There are two important reasons why gender may be a more suitable independent variable than sex in models designed to explain performance on spatial tasks. First, there is considerable evidence that spatial ability is related to sex, but not in a simple binary way. Studies that have directly considered gender as an independent variable have indicated females who scored higher on the masculinity scale also scored higher on a variety of spatial performance tasks (Signorella and Jamison 1986; Jamison and Signorella 1987). Second, experiences that provide practice in doing spatial tasks will enhance one's spatial abilities (Lloyd et al. 2002). Casey (1996) argued a female's gender identity is likely to guide interests in the activities that would provide such practice. Saucier et al. (2002) suggested that gender role socialization could mediate sex differences in spatial tasks requiring mental rotation. Our task requires both useful geographic knowledge and working memory processes to be successful. If gender role socialization encourages subjects in high feminine categories to be less interested and subjects in low feminine categories to be more interested in learning geographic knowledge, this should affect their performances on the experimental task. An interest gap might at least partially explain why Hardwick et al. (2000, p. 239) reported, "nine out of every ten finalists in the National Geography Bee are boys" or Zinser et al. (2004, p. 661) concluded, "That men displayed greater knowledge of cities and international sites suggests that they have a greater interest in geography than do women."

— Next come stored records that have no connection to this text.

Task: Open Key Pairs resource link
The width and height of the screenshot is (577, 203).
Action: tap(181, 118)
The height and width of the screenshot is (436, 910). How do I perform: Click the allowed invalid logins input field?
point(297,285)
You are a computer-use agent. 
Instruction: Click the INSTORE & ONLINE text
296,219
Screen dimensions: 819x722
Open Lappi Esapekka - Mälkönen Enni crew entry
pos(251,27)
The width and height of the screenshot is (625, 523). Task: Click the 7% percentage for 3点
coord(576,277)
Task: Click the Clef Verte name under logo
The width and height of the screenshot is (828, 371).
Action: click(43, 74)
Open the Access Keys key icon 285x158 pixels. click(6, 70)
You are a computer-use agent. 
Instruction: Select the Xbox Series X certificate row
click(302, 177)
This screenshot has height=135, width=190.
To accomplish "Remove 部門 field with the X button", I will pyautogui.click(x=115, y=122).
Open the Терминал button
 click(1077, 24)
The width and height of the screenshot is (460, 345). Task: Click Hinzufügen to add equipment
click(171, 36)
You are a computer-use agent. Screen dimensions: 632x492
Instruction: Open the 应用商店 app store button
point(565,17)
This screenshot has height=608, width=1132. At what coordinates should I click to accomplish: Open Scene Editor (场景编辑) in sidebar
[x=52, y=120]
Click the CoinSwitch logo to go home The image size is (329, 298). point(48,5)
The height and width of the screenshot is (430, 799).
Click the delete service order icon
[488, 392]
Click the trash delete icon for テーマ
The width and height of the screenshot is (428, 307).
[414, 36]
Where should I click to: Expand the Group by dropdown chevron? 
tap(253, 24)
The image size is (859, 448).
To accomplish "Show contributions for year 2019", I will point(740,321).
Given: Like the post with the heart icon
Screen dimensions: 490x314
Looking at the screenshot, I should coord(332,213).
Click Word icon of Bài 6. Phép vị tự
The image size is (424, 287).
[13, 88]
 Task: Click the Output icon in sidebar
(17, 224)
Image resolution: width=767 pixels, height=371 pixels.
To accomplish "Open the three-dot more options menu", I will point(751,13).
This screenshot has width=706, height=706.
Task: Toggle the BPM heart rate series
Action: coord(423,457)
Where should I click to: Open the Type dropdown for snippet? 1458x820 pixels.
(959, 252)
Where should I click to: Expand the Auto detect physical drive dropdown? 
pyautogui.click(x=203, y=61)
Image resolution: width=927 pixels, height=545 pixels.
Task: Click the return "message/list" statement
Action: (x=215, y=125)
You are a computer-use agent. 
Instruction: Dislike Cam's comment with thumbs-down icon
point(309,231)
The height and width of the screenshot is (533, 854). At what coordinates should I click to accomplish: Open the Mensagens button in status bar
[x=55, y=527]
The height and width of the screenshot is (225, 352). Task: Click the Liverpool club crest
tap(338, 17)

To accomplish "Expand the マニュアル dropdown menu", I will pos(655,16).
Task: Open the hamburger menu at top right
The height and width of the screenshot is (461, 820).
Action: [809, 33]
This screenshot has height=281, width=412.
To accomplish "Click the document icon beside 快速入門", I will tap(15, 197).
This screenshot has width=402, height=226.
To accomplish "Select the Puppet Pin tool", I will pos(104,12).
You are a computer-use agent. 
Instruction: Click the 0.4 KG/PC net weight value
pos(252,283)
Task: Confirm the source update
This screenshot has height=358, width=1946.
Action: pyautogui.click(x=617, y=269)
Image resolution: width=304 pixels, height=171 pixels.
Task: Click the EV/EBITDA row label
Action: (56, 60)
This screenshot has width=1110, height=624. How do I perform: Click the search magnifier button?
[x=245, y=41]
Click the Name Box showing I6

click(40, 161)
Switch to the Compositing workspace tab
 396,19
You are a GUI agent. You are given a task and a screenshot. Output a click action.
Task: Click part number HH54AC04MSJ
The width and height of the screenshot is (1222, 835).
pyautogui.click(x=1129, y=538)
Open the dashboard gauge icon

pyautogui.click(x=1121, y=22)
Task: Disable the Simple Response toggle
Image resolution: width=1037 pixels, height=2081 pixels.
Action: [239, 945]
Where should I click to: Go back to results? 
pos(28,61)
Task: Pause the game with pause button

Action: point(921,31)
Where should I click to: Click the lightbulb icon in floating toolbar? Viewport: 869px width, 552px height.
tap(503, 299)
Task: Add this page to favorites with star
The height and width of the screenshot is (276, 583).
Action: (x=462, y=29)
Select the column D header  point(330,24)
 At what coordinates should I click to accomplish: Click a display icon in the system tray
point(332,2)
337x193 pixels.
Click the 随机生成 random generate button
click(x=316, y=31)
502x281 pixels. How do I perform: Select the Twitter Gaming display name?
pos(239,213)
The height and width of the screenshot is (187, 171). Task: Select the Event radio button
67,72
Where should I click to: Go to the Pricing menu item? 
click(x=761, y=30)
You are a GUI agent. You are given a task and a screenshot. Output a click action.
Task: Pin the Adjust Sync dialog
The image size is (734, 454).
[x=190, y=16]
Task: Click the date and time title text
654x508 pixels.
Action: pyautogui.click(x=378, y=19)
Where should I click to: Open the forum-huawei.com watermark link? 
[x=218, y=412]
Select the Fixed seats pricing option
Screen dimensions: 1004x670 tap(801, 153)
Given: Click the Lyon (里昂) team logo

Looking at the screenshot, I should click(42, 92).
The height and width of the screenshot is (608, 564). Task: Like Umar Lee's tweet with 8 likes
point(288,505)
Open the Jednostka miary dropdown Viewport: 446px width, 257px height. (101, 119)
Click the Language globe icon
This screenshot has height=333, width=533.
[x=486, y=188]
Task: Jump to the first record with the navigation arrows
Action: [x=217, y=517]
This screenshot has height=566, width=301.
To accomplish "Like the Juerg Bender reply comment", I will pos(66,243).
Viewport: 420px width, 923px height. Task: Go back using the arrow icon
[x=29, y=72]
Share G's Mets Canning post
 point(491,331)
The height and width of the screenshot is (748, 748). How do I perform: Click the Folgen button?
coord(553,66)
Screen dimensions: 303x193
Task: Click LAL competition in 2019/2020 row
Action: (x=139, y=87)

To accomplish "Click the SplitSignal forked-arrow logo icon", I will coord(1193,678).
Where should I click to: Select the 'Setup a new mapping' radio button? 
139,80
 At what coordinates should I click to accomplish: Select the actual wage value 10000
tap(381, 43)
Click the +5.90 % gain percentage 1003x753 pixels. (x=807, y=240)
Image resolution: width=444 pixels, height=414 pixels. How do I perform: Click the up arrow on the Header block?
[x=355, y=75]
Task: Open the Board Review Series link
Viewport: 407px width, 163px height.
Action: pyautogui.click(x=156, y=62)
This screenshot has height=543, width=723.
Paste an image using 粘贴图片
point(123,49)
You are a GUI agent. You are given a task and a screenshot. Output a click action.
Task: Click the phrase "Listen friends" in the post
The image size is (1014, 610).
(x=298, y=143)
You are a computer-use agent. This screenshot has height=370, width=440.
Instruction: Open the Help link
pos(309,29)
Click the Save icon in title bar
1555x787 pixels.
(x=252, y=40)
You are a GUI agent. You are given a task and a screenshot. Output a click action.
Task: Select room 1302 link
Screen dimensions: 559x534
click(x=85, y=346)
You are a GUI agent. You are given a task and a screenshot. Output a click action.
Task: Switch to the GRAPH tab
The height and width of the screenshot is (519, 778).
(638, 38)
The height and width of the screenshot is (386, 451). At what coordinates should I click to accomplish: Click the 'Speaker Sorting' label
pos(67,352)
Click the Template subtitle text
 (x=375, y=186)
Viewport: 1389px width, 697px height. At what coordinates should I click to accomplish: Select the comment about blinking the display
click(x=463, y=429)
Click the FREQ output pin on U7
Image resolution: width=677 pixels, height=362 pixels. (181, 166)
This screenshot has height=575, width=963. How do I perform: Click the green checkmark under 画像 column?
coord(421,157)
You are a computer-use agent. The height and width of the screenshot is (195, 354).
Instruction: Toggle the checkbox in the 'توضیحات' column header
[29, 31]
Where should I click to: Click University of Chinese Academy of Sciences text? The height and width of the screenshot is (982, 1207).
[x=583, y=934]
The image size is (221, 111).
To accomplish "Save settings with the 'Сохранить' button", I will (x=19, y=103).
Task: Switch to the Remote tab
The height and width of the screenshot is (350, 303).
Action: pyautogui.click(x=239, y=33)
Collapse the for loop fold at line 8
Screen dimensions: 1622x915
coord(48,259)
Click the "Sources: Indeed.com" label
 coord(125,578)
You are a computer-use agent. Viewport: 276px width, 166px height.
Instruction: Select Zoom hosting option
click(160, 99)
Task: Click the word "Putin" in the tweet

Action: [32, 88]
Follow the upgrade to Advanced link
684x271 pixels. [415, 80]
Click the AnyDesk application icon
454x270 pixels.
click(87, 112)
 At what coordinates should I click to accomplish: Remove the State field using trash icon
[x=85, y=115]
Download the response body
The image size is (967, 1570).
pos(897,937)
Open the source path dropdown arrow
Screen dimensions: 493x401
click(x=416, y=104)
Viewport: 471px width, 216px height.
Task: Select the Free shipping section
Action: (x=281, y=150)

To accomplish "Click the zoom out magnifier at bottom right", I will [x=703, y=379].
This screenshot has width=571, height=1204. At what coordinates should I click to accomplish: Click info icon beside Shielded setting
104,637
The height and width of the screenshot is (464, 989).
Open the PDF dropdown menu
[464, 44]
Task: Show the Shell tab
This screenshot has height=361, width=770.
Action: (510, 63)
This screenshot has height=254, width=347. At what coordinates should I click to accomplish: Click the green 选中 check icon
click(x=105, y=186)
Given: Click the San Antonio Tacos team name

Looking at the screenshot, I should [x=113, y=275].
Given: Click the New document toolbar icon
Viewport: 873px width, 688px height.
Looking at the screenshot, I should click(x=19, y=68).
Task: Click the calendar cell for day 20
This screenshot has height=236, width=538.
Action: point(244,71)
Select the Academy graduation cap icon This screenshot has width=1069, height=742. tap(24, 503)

Lateralization and Spatial Ability

"In the human brain distinct functions tend to be localized in the left or right hemispheres, with language ability usually localized predominantly in the left and spatial recognition in the right" (Sun and Walsh 2006, p. 655). The evolution of speech in humans is also related to an asymmetry in handedness. Throughout time and for almost every cultural and ethnic group, most humans (more than 90 percent) prefer to use their right hand for most activities (Coren and Porac 1977; Corballis 2003). A recent review of brain-scanning studies related to sex differences concluded:

... it is evident that there are sex influences at all levels of the nervous system, from genetic to systems to behavioral levels. The picture of brain organization that emerges is of two complex mosaics--one male and one female--that are similar in many respects but very different in others. The way that information is processed through the two mosaics, and the behaviors that each produce, could be identical or strikingly different, depending on a host of parameters (Cahill 2006, p. 483).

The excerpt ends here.